続く4周目にはアウディがバリアに激突して最初のSCが介入し、6周目にレースが再開。周回数が2周追加されて計16周となり、ジョーカーラップの消化可能期間も10周目まで延長されたが、さらに11周目にはジミー・クレーレ(チーム・クレーレ・スポーツ/アウディRS3 LMS 2)とテッド・ビョーク(ジーリー・シアン・レーシング/ジーリー・プリフェイスTCR)が接触し、ジーリーがセーフティバリアにヒットして2度目のSCが導入される。
それぞれが2度目のジョーカーを消化するべく13周目にリスタートが切られるも、首位の座は揺るがず。そのままエルラシェールがアズコナとウルティアを従えてのトップチェッカーを受けた。
「アズコナがアクセルを少し強めに踏み込んでホイールスピンを起こしているのが見えた。これは仕掛けられるチャンスだと思い、焦らずに対応できたよ」とスタートを振り返った王者エルラシェール。「グリッドからの加速は少し挙動が乱れるような感じだったが、ダッシュは非常に上手くいった。急ぎ過ぎないよう慎重にコントロールし、実際、完璧に決めることができたね。レースの鍵はスタートとジョーカーラップだと分かっていたし、とくにジョーカーは厄介で、誰かの後ろを走って“ダーティエア”の影響を受けると、ペースを維持するのが非常に難しい。普段ならタイヤをいたわり、パンクを避け、縁石の乗り方に気を配るなどあらゆる点に注意を払うが、ここでは全開を強いられ、そうした配慮が通用しなかったよ」
続いてリバースグリッドのポールポジションからスタートしたミケリスは、ジェンソン・ブリックリー(ALMモータースポーツ/FL5型ホンダ・シビック・タイプR TCR)とアウディのクレーレが2番手争いを繰り広げるなか逃げを打つ。
各車が最初のジョーカーラップを消化するなか、アズコナは5周終了時にマシントラブルのためピットイン。6周目にはバリア激突車両の回収でふたたびのSC発動となり、クレーレはギアボックストラブルにより同周回終了時にピットへ戻りリタイアとなってしまう。

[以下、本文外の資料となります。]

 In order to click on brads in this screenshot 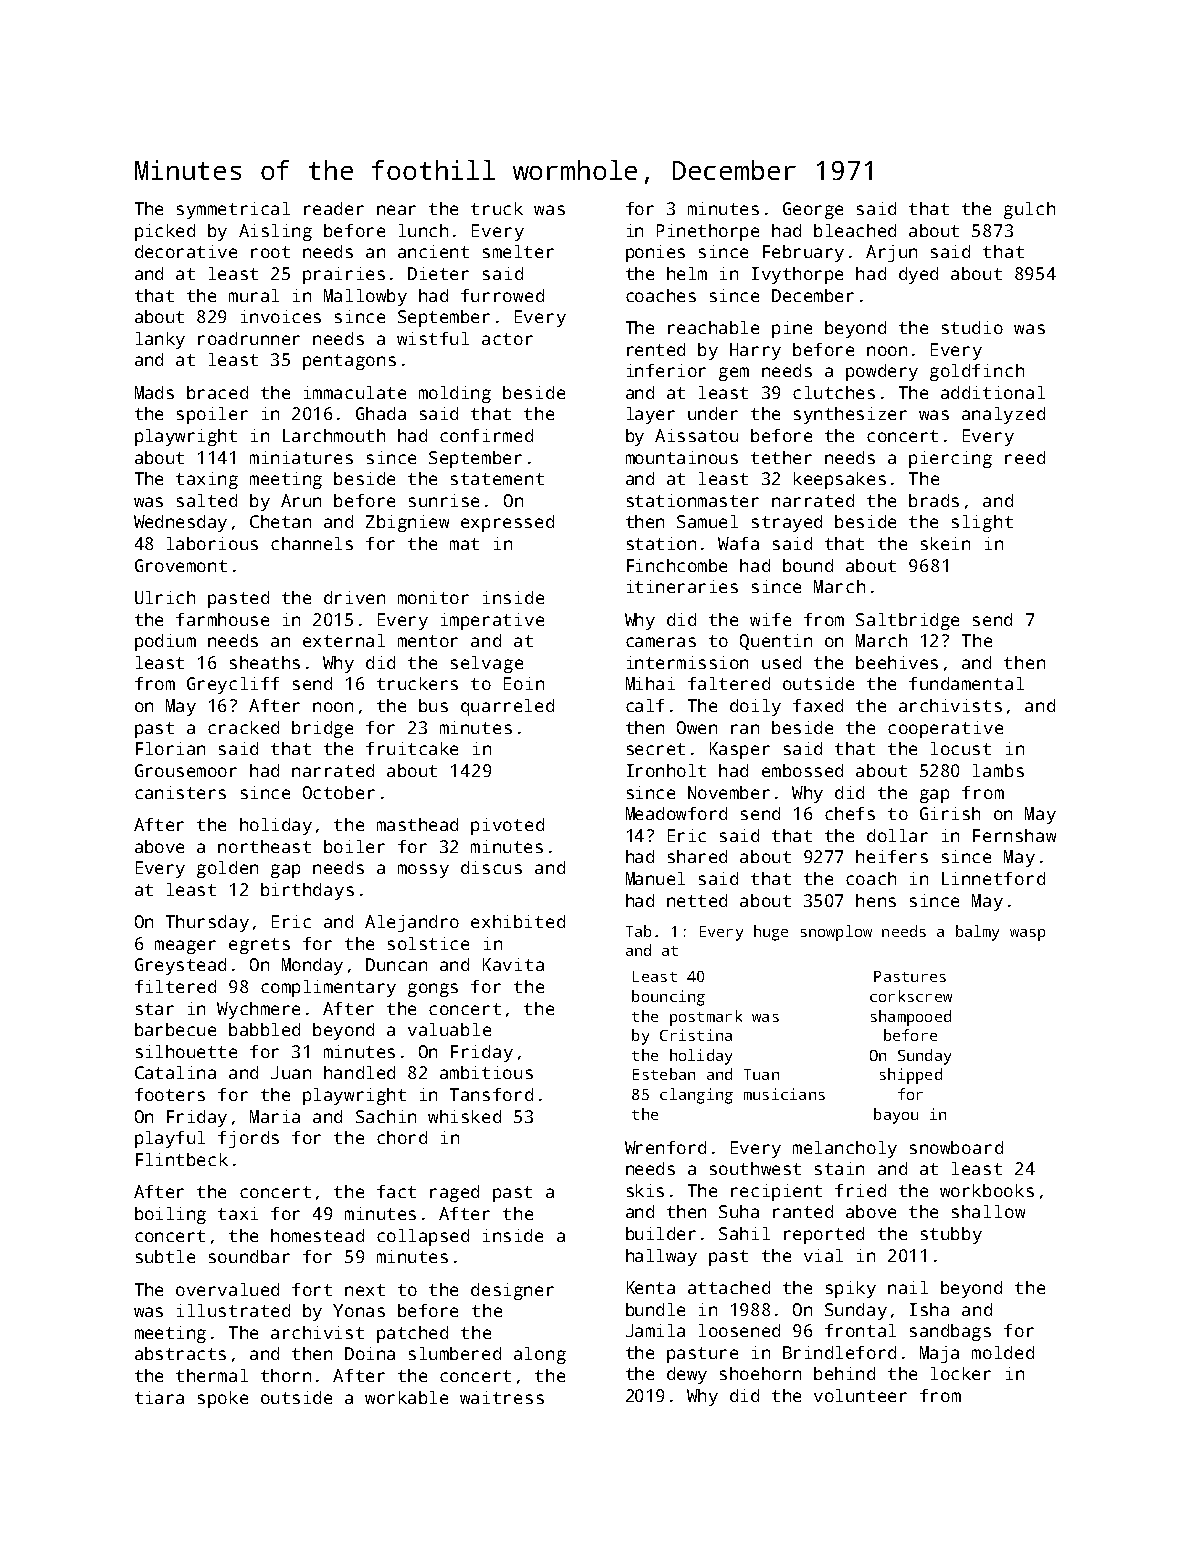, I will do `click(934, 500)`.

リスタート後は延長された16周目のフィニッシュまでミケリスvsビョークの構図となり、15周目にはヒョンデとジーリーが軽く接触し、ファイナルラップ直前の周回では、3番手のオーレリアン・コンテ(SPコンペティション/クプラ・レオンVZ TCR)がビョークのリヤバンパーに迫ってくる。

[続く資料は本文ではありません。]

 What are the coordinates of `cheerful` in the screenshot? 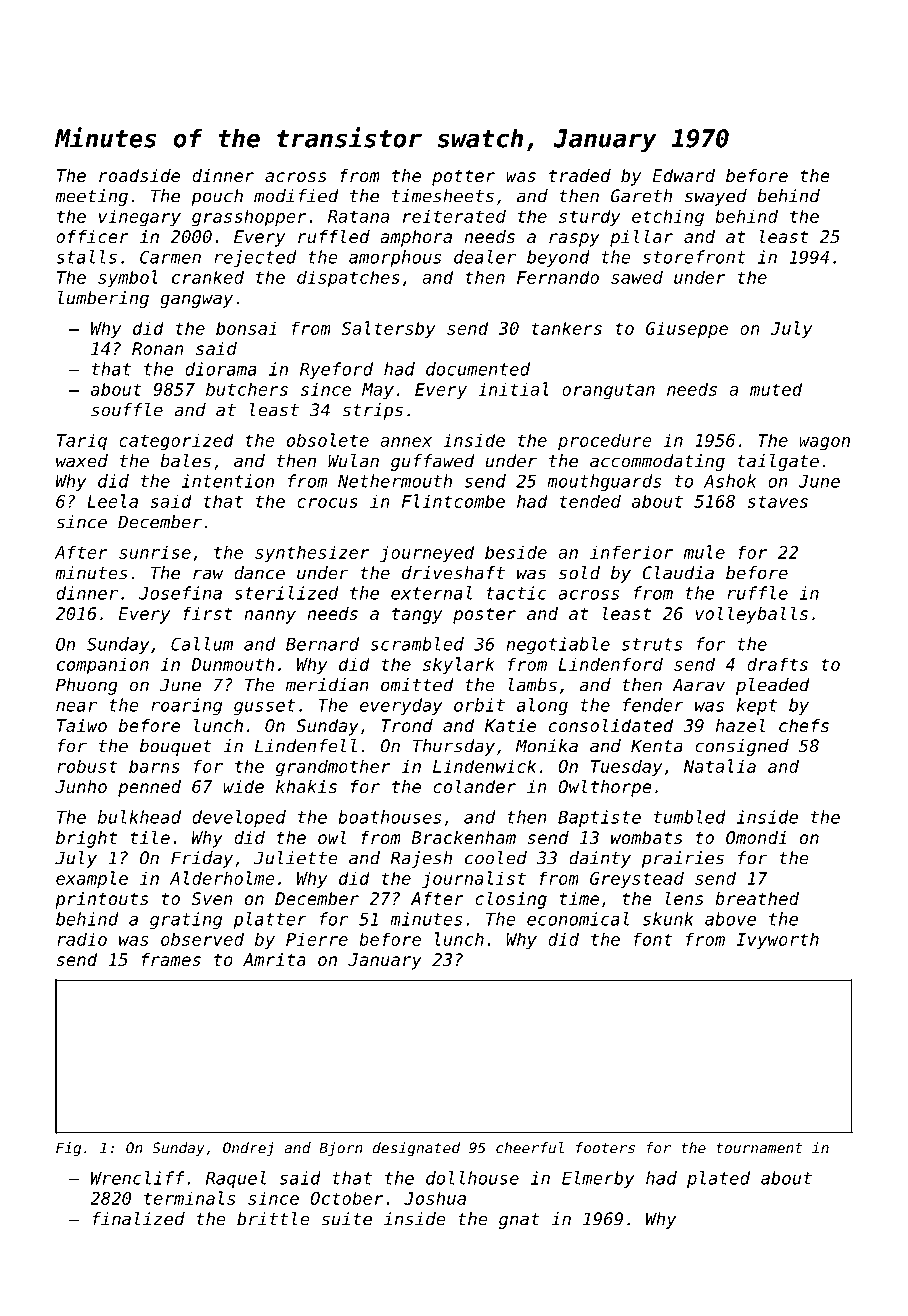 It's located at (530, 1148).
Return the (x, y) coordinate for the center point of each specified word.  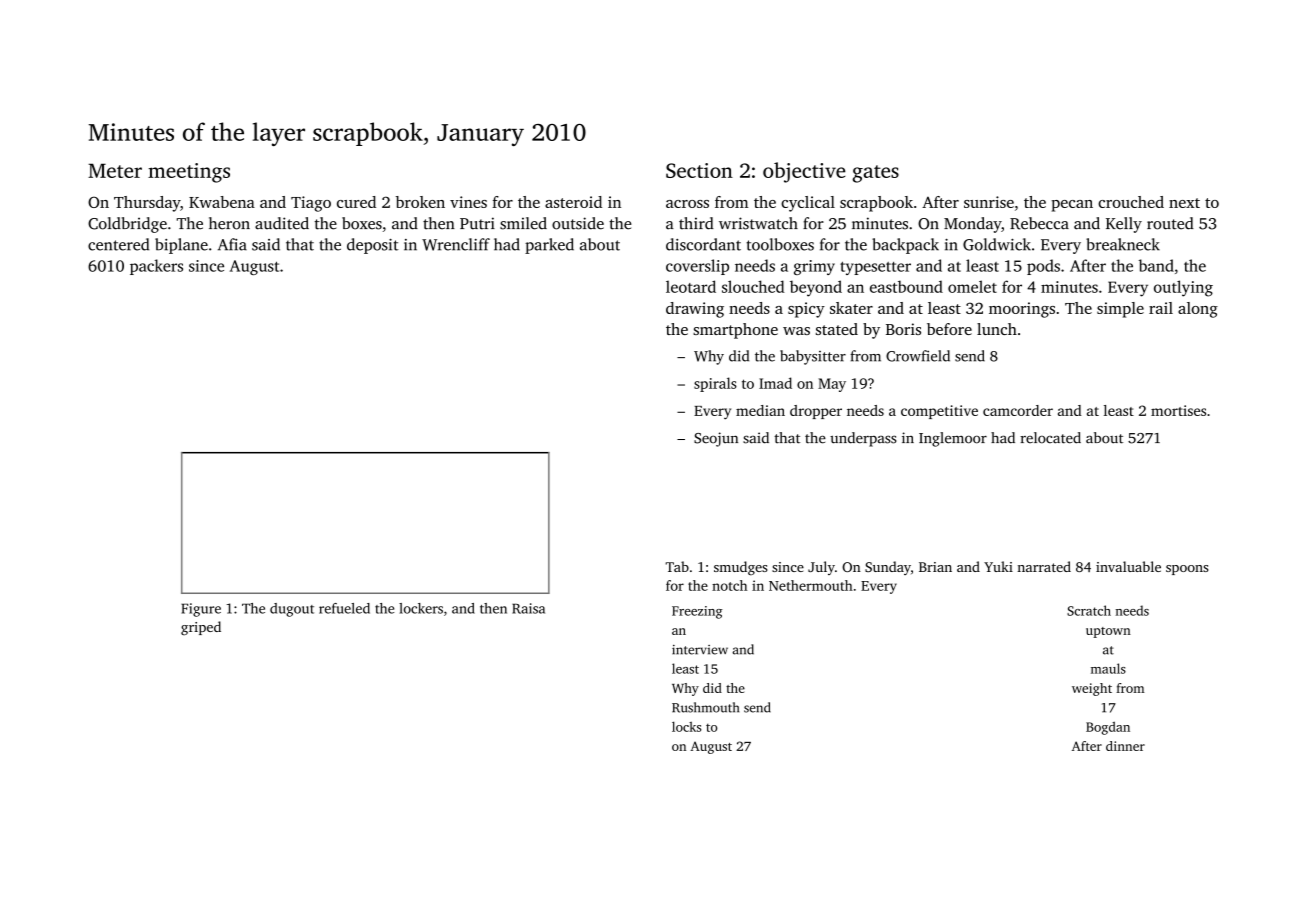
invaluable (1128, 566)
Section (699, 170)
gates (875, 174)
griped (201, 628)
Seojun (716, 439)
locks (686, 726)
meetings (189, 173)
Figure (201, 610)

ここで最後のジョーカーが残っていたビョークは表彰台争いから脱落し、首位を守り抜いたミケリスに続きコンテと復帰組ヴィクトル・アンダーソンの続くポディウムとなった。
「フリー走行の最初からマシンの感触は良かったが、技術的なトラブルに見舞われ予選は非常に難しい状況になった。週末のレースは決して楽なものではなかったね」と振り返ったハンガリー出身のミケリス。「Q1でドライブシャフトを交換する必要があっが、チームがわずか4分で作業を完了させてくれた。Q2では(タイヤを温存するために)非常にゆっくりとしたラップを走り、それがこの(レース2での)結果に繋がった」
「ジョーカーラップを消化できるようマージンを築こうと、フロントタイヤを酷使して懸命にプッシュしたが、ジョーカーを消化した直後にセーフティカーが入る最悪のタイミング。そのせいで後続との差が詰まってしまい、あの時点では彼らの方が僕よりもタイヤの状態が良かった。でも昨年と比べて調子が上がったことをうれしく思うし、この勢いを維持したい。中国で3回、韓国で1回と、それぞれ3レースずつの開催が控えており、シーズン折り返しとはいえまだ14レースも残っているからね!」
その言葉どおり、ここから海運も含めた長い長いサマーブレイクに突入するシリーズは、韓国のインジェ・スピーディウムにて10月2~4日に第5戦が再開される。